Among the entries, find the lines with the string "computer" and copy them.

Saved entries
•••

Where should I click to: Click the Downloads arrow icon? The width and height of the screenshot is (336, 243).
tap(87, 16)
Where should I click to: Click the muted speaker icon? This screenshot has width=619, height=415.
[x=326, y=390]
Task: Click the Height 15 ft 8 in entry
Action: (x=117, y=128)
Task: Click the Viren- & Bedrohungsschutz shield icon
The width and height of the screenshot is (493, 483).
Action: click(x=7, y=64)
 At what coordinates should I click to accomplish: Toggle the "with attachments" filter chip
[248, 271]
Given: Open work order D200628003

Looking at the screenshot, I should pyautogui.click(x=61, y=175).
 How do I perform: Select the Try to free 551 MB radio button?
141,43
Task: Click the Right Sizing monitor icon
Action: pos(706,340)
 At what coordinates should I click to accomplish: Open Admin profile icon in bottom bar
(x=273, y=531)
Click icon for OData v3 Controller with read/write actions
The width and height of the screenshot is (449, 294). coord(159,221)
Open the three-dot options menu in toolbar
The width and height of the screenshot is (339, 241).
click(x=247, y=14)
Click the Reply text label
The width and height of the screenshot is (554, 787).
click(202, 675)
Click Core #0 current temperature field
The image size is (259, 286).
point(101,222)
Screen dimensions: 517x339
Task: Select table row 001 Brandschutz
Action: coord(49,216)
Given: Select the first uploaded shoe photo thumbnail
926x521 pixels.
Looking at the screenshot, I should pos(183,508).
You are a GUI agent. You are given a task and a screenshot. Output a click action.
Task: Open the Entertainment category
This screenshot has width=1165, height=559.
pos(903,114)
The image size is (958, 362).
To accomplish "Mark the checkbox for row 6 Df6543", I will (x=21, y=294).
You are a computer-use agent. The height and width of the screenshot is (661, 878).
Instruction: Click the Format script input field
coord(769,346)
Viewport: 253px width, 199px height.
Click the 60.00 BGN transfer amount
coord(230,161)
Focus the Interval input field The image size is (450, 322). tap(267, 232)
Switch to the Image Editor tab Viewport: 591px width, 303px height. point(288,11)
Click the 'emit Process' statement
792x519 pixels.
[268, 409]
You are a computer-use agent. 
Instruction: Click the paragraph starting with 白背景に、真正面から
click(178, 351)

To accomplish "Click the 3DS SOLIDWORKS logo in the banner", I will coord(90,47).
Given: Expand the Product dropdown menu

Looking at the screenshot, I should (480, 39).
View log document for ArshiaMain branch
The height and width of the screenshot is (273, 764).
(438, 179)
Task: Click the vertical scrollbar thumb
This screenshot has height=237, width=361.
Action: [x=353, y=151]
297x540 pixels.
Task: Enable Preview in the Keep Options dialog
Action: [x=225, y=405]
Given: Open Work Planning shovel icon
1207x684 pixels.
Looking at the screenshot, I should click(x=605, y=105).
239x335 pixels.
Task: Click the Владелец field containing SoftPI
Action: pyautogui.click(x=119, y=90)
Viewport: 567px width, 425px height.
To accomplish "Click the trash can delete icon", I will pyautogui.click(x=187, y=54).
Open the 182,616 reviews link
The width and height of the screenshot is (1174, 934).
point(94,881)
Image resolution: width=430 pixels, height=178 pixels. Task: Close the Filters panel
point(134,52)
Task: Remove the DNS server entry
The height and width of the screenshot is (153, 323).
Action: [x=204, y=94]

•••

- ANSWER BOX:
You are a computer-use agent. The height and width of the screenshot is (661, 878).
You are a computer-use agent. 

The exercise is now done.